Restrictive Transfusions for Acute MI Plus Anemia May Be Promising Strategy


New data shows that a restrictive blood transfusion strategy resulted in a noninferior rate of major adverse cardiovascular events compared with a more liberal strategy.

Gregory Ducrocq, MD, PhD

Gregory Ducrocq, MD, PhD

A new study found that a restrictive blood transfusion strategy had comparable outcomes to a liberal transfusion strategy in patients with acute myocardial infarction and anemia. The former strategy resulted in a noninferior rate of major adverse cardiovascular events (MACE).

The goal of the Restrictive and Liberal Transfusion Strategies in Patients With Acute Myocardial Infarction (REALITY) study was to evaluate the optimal transfusion strategy in such patients, thus comparing both strategies to determine whether one was noninferior to the other.

Led by Gregory Ducrocq, MD, PhD, University of Paris, the investigative team designed and conducted an open-label, noninferiority, randomized trial among 35 hospitals in France and Spain.

They enrolled the first participant in 2016 and the last in 2019; final follow-up was collected in November 2019. Included participants presented with myocardial infarction and a hemoglobin level between 7-10 g/dL.

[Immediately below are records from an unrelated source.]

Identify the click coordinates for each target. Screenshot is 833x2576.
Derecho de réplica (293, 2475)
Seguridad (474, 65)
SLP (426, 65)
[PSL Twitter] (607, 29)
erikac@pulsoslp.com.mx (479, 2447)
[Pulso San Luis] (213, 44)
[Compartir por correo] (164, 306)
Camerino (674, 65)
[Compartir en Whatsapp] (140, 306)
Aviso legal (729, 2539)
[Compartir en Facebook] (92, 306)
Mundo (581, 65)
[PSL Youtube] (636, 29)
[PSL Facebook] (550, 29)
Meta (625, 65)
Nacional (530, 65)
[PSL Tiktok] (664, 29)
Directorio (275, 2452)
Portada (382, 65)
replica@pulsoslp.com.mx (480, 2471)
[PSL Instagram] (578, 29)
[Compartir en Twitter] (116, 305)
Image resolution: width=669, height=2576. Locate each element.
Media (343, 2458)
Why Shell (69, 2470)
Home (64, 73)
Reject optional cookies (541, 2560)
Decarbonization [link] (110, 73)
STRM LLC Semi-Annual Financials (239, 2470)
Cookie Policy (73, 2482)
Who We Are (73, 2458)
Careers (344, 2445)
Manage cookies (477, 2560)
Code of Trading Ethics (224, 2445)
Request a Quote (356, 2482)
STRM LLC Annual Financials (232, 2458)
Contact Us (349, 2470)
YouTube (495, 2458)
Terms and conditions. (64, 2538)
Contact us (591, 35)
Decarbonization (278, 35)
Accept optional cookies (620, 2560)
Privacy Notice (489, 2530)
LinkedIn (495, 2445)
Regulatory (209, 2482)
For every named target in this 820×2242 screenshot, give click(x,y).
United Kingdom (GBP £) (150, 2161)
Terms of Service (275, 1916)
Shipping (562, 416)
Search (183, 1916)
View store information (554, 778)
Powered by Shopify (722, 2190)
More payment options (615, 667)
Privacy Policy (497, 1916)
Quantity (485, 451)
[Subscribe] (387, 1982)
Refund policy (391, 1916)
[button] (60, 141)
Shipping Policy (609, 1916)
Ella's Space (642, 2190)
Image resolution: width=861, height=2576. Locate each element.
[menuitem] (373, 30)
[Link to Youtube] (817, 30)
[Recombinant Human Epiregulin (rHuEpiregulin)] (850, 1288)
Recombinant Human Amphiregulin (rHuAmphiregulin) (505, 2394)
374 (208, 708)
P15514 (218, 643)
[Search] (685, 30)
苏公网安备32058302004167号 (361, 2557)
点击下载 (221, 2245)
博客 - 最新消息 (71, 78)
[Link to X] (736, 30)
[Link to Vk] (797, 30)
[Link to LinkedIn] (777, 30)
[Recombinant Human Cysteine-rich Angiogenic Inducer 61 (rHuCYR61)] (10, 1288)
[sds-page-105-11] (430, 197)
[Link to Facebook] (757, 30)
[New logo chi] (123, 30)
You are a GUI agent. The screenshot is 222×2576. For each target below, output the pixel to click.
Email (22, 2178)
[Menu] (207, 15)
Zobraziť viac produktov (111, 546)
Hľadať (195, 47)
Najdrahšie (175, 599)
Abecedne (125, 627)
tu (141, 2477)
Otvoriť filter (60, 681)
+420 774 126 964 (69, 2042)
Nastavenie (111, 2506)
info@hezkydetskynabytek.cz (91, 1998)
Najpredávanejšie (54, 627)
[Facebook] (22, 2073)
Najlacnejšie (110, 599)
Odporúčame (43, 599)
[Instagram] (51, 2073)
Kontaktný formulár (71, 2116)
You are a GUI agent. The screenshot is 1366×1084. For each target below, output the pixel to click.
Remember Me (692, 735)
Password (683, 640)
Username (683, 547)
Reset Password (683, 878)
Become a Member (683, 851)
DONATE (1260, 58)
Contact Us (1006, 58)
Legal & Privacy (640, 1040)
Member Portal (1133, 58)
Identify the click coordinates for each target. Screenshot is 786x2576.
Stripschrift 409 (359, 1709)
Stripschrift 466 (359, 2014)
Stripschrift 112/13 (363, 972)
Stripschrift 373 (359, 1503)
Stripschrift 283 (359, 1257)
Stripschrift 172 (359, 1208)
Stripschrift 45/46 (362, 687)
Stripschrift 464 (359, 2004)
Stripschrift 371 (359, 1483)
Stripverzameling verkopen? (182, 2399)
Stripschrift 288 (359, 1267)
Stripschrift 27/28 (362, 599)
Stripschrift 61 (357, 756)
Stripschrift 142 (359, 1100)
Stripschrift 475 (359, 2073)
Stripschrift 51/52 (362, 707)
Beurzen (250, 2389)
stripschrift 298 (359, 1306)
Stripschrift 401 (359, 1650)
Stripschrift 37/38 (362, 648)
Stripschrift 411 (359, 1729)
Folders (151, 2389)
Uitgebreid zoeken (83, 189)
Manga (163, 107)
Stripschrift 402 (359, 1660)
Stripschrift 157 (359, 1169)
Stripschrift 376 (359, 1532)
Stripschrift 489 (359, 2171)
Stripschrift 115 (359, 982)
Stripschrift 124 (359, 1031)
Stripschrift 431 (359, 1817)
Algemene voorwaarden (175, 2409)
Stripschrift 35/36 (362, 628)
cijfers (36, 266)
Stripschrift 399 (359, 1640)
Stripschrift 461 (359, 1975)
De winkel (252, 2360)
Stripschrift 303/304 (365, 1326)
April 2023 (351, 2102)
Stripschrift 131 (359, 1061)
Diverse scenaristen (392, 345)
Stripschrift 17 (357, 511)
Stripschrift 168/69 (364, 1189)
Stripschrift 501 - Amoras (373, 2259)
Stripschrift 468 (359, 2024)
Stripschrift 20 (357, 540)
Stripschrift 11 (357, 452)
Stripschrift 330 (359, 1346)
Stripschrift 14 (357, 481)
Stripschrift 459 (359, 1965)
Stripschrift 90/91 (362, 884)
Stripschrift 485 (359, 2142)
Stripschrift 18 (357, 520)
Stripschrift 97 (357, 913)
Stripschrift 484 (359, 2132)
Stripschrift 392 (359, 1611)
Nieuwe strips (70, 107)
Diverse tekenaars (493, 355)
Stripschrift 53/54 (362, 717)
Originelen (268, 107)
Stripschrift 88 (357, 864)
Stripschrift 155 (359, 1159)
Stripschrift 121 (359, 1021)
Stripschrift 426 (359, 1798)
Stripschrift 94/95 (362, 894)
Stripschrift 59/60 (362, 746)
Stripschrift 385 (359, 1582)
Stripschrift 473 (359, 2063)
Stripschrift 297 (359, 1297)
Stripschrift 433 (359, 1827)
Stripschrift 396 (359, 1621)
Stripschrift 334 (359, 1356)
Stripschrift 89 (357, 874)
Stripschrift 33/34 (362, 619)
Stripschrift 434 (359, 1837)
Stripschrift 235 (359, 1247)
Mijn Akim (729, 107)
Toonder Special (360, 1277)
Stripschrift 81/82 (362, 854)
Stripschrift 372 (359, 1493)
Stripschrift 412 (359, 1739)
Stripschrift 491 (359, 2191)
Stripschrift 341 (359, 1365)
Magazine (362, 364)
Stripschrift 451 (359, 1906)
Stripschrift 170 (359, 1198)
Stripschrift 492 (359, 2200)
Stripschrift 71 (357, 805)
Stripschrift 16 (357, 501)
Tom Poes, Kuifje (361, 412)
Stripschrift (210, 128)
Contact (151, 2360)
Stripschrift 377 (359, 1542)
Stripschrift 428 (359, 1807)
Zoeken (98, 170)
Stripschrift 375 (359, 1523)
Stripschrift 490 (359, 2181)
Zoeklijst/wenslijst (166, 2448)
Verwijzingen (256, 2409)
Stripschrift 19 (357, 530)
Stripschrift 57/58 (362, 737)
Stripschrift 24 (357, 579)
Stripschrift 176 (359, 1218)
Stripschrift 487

Restrictive Versus Liberal Transfusions

All patients (n = 668) were randomly assigned 1:1 to undergo a restrictive transfusion (defined as being trigged by hemoglobin ≤8 g/dL) or a liberation transfusion strategy (hemoglobin ≤ 10 g/dL).

Ducrocq and colleagues sought a primary outcome of MACE—evaluated by a composite of all-cause death, stroke, recurrent myocardial infarction, or emergency revascularization prompted by ischemia—at 30 days.

The secondary outcomes were the individual components of the primary outcomes.

“Adverse events were monitored during hospital stay and included the following potential adverse effects of transfusion: hemolysis, documented bacteremia acquired after transfusion, multiorgan system dysfunction, acute respiratory distress syndrome, acute heart failure, acute kidney failure, and severe allergic reactions,” they wrote.

Among those enrolled at trial outset, 666 patients completed the 30-day follow-up.

The median age of this population was 77 years old, and 42.2% were women.

In the restrictive cohort, 35.7% of patients received a transfusion; whereas 99.7% received a transfusion in the liberal cohort.

At 30 days, MACE occurred in 11.0% (95% CI, 7.5-14.6) in the restrictive group and in 14.0% (95% CI, 10.0-17.9) in the liberal group (difference, -3.0 [95% CI, -8.4% to 2.4%]).

The relative risk of the primary outcome was 0.79 (1-sided 97.5% CI, 0.00-1.19). As such, the prespecified noninferiority criterion (defined as relative risk <1.25) was met.

The investigators reported that all-cause death occurred in 5.6% of patients in the restrictive group and 7.7% in the liberal group. Recurrent myocardial infarction occurred in 2.1% versus 3.1%, respectively.

Similarly, emergency revascularization prompted by ischemia occurred in 1.5% in the restrictive cohort and 1.9% in the liberal cohort. Non-fatal ischemic stroke occurred in 0.6% of patients in both groups.

Furthermore, the median length of hospitalization was 7.0 days in both groups, and 56 patients in both groups were hospitalized in an intensive care unit.

And finally, 11.7% and 11.1% of those treated with restrictive and liberal transfusions, respectively, experienced at least 1 adverse event—including acute kidney injury, acute heart failure, and a severe allergic reaction.

Implications of the REALITY Study

A restrictive transfusion approach could be advantageous due to a reduced consumption of notably scarce blood resource and reduced risk related to transfusions. Further, such a strategy may be cost-saving and logistically preferable.

Despite these findings, the investigators acknowledged that the margin used to determine noninferiority is a critical component of the analysis of these results.

“The noninferiority margin should also be justifiable on clinical grounds based on the estimate of what clinicians would find clinically acceptable as a potential loss of efficacy with an experimental strategy compared with an established strategy, given the benefits of the former,” Ducrocq and colleages wrote.

They suggested that clinicians use their own judgements when determining noninferiority thresholds.

The study, “Effect of a Restrictive vs Liberal Blood Transfusion Strategy on Major Cardiovascular Events Among Patients With Acute Myocardial Infarction and Anemia: The REALITY Randomized Clinical Trial,” was published online in JAMA.